*EXERCISE DIRECTIONS:*
Reproduce every line of the data below without any changes.

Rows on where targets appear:
============
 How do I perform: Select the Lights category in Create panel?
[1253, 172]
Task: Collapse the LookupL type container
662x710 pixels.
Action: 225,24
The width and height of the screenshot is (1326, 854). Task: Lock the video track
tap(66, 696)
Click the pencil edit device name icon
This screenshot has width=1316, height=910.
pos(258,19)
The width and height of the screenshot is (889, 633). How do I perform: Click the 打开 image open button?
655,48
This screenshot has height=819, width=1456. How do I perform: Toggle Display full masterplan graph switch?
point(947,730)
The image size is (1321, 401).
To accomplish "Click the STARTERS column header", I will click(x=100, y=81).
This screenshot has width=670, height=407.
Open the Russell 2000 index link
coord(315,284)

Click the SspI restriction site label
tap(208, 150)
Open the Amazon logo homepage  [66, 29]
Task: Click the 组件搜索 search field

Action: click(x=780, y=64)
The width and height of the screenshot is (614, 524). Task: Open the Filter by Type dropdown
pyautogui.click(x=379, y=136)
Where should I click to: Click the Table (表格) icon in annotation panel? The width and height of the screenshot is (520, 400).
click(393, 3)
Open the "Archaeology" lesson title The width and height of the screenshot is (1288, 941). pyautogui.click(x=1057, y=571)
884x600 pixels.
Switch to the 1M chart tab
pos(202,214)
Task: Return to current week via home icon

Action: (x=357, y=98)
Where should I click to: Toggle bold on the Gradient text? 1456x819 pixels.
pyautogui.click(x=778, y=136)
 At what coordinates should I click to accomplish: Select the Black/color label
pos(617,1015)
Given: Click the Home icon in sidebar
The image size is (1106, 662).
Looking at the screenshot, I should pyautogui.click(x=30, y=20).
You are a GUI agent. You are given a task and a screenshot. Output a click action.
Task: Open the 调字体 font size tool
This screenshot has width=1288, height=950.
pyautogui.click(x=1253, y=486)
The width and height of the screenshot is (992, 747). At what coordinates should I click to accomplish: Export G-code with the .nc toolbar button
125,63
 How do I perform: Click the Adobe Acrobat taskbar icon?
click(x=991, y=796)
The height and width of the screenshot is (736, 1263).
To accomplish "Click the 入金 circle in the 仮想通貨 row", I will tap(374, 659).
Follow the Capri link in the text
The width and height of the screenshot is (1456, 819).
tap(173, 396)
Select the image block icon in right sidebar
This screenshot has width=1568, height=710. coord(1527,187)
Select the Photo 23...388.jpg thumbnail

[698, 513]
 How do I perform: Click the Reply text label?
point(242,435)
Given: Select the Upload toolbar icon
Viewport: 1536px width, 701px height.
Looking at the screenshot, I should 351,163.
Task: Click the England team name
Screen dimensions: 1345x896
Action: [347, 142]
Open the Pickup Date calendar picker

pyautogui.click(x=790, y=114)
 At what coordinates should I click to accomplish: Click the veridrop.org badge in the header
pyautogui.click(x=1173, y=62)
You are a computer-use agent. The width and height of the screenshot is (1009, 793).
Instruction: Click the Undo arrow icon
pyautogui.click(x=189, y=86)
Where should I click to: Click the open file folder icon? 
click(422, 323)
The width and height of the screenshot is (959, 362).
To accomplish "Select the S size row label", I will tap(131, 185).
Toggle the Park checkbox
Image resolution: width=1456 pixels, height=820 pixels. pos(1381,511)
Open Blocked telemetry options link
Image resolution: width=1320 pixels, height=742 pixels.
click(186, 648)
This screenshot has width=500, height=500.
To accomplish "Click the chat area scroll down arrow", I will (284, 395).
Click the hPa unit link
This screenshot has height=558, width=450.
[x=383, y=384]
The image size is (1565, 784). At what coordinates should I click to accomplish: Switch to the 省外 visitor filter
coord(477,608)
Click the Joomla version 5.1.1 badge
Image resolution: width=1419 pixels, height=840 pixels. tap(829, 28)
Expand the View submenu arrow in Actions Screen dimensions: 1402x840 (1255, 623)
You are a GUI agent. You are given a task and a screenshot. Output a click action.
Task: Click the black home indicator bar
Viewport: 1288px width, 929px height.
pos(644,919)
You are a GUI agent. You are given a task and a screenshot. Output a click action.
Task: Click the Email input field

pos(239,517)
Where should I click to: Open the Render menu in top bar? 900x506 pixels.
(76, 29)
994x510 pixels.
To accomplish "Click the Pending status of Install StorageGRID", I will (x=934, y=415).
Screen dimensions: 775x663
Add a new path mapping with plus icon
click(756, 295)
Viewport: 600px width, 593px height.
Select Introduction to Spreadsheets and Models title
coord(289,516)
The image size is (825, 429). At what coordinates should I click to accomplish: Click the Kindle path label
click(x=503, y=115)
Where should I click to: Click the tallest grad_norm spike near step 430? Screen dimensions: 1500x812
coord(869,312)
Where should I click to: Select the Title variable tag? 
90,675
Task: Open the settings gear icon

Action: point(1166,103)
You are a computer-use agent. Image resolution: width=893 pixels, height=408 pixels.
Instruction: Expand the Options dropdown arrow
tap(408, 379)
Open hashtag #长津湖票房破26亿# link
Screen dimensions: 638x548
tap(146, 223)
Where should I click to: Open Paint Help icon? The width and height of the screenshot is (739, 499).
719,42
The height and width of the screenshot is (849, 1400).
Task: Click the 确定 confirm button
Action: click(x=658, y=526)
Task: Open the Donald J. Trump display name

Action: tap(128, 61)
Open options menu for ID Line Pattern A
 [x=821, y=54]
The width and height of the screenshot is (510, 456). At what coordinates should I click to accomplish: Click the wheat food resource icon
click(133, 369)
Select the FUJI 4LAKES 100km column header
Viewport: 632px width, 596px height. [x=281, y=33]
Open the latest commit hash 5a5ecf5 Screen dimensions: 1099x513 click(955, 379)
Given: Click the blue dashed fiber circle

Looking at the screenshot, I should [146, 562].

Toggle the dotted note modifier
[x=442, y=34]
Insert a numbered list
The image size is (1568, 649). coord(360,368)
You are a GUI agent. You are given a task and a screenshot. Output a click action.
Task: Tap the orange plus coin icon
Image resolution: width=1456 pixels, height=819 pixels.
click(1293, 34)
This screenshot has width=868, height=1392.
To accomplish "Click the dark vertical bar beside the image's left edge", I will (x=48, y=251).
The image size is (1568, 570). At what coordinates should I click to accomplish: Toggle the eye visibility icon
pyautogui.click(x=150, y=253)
============
*COMPLETED TASK:*
 How do I perform: Select the Lights category in Create panel?
[1253, 172]
Task: Collapse the LookupL type container
662x710 pixels.
Action: 225,24
The width and height of the screenshot is (1326, 854). Task: Lock the video track
tap(66, 696)
Click the pencil edit device name icon
This screenshot has width=1316, height=910.
pos(258,19)
The width and height of the screenshot is (889, 633). How do I perform: Click the 打开 image open button?
655,48
This screenshot has height=819, width=1456. How do I perform: Toggle Display full masterplan graph switch?
point(947,730)
The image size is (1321, 401).
To accomplish "Click the STARTERS column header", I will click(x=100, y=81).
This screenshot has width=670, height=407.
Open the Russell 2000 index link
coord(315,284)

Click the SspI restriction site label
tap(208, 150)
Open the Amazon logo homepage  [66, 29]
Task: Click the 组件搜索 search field

Action: click(x=780, y=64)
The width and height of the screenshot is (614, 524). Task: Open the Filter by Type dropdown
pyautogui.click(x=379, y=136)
Where should I click to: Click the Table (表格) icon in annotation panel? The width and height of the screenshot is (520, 400).
click(393, 3)
Open the "Archaeology" lesson title The width and height of the screenshot is (1288, 941). pyautogui.click(x=1057, y=571)
884x600 pixels.
Switch to the 1M chart tab
pos(202,214)
Task: Return to current week via home icon

Action: (x=357, y=98)
Where should I click to: Toggle bold on the Gradient text? 1456x819 pixels.
pyautogui.click(x=778, y=136)
 At what coordinates should I click to accomplish: Select the Black/color label
pos(617,1015)
Given: Click the Home icon in sidebar
The image size is (1106, 662).
Looking at the screenshot, I should pyautogui.click(x=30, y=20).
You are a GUI agent. You are given a task and a screenshot. Output a click action.
Task: Open the 调字体 font size tool
This screenshot has width=1288, height=950.
pyautogui.click(x=1253, y=486)
The width and height of the screenshot is (992, 747). At what coordinates should I click to accomplish: Export G-code with the .nc toolbar button
125,63
 How do I perform: Click the Adobe Acrobat taskbar icon?
click(x=991, y=796)
The height and width of the screenshot is (736, 1263).
To accomplish "Click the 入金 circle in the 仮想通貨 row", I will tap(374, 659).
Follow the Capri link in the text
The width and height of the screenshot is (1456, 819).
tap(173, 396)
Select the image block icon in right sidebar
This screenshot has width=1568, height=710. coord(1527,187)
Select the Photo 23...388.jpg thumbnail

[698, 513]
 How do I perform: Click the Reply text label?
point(242,435)
Given: Select the Upload toolbar icon
Viewport: 1536px width, 701px height.
Looking at the screenshot, I should 351,163.
Task: Click the England team name
Screen dimensions: 1345x896
Action: [347, 142]
Open the Pickup Date calendar picker

pyautogui.click(x=790, y=114)
 At what coordinates should I click to accomplish: Click the veridrop.org badge in the header
pyautogui.click(x=1173, y=62)
You are a computer-use agent. The width and height of the screenshot is (1009, 793).
Instruction: Click the Undo arrow icon
pyautogui.click(x=189, y=86)
Where should I click to: Click the open file folder icon? 
click(422, 323)
The width and height of the screenshot is (959, 362).
To accomplish "Select the S size row label", I will tap(131, 185).
Toggle the Park checkbox
Image resolution: width=1456 pixels, height=820 pixels. pos(1381,511)
Open Blocked telemetry options link
Image resolution: width=1320 pixels, height=742 pixels.
click(186, 648)
This screenshot has width=500, height=500.
To accomplish "Click the chat area scroll down arrow", I will (284, 395).
Click the hPa unit link
This screenshot has height=558, width=450.
[x=383, y=384]
The image size is (1565, 784). At what coordinates should I click to accomplish: Switch to the 省外 visitor filter
coord(477,608)
Click the Joomla version 5.1.1 badge
Image resolution: width=1419 pixels, height=840 pixels. tap(829, 28)
Expand the View submenu arrow in Actions Screen dimensions: 1402x840 (1255, 623)
You are a GUI agent. You are given a task and a screenshot. Output a click action.
Task: Click the black home indicator bar
Viewport: 1288px width, 929px height.
pos(644,919)
You are a GUI agent. You are given a task and a screenshot. Output a click action.
Task: Click the Email input field

pos(239,517)
Where should I click to: Open the Render menu in top bar? 900x506 pixels.
(76, 29)
994x510 pixels.
To accomplish "Click the Pending status of Install StorageGRID", I will (x=934, y=415).
Screen dimensions: 775x663
Add a new path mapping with plus icon
click(756, 295)
Viewport: 600px width, 593px height.
Select Introduction to Spreadsheets and Models title
coord(289,516)
The image size is (825, 429). At what coordinates should I click to accomplish: Click the Kindle path label
click(x=503, y=115)
Where should I click to: Click the tallest grad_norm spike near step 430? Screen dimensions: 1500x812
coord(869,312)
Where should I click to: Select the Title variable tag? 
90,675
Task: Open the settings gear icon

Action: point(1166,103)
You are a computer-use agent. Image resolution: width=893 pixels, height=408 pixels.
Instruction: Expand the Options dropdown arrow
tap(408, 379)
Open hashtag #长津湖票房破26亿# link
Screen dimensions: 638x548
tap(146, 223)
Where should I click to: Open Paint Help icon? The width and height of the screenshot is (739, 499).
719,42
The height and width of the screenshot is (849, 1400).
Task: Click the 确定 confirm button
Action: click(x=658, y=526)
Task: Open the Donald J. Trump display name

Action: tap(128, 61)
Open options menu for ID Line Pattern A
 [x=821, y=54]
The width and height of the screenshot is (510, 456). At what coordinates should I click to accomplish: Click the wheat food resource icon
click(133, 369)
Select the FUJI 4LAKES 100km column header
Viewport: 632px width, 596px height. [x=281, y=33]
Open the latest commit hash 5a5ecf5 Screen dimensions: 1099x513 click(955, 379)
Given: Click the blue dashed fiber circle

Looking at the screenshot, I should [146, 562].

Toggle the dotted note modifier
[x=442, y=34]
Insert a numbered list
The image size is (1568, 649). coord(360,368)
You are a GUI agent. You are given a task and a screenshot. Output a click action.
Task: Tap the orange plus coin icon
Image resolution: width=1456 pixels, height=819 pixels.
click(1293, 34)
This screenshot has width=868, height=1392.
To accomplish "Click the dark vertical bar beside the image's left edge", I will (x=48, y=251).
The image size is (1568, 570). At what coordinates should I click to accomplish: Toggle the eye visibility icon
pyautogui.click(x=150, y=253)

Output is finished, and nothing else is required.